Some of you may recognize me from the thread about interfacing an HD44780 display and DS18S20 temperature sensors. It was a great learning experience! Thanks to everyone that helped me get it working

For my next project, Ive picked up some CC 7-seg displays and some 74HC595 shift registers.
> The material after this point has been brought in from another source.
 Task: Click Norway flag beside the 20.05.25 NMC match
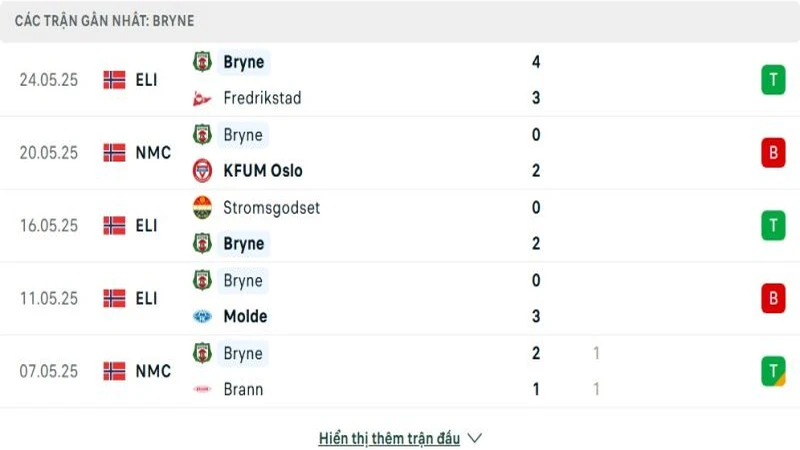click(114, 153)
Id like to do the same thing (read the temperature) and display it to the 7-seg's (I started with the LCD because saying lcd.write(temp); was easier than learning how to shift data ;)).

Ive connected ST_CP to pin 8, SH_CP to pin 12, and DS to pin 11. I have Q0 connected to the 'a' segment (I dont know if I labelled properly, but I started with 'a' being the top segment, and 'b' being the top-right segment, and continuing on in a clockwise rotation) all the way up to 'g' connected to Q7.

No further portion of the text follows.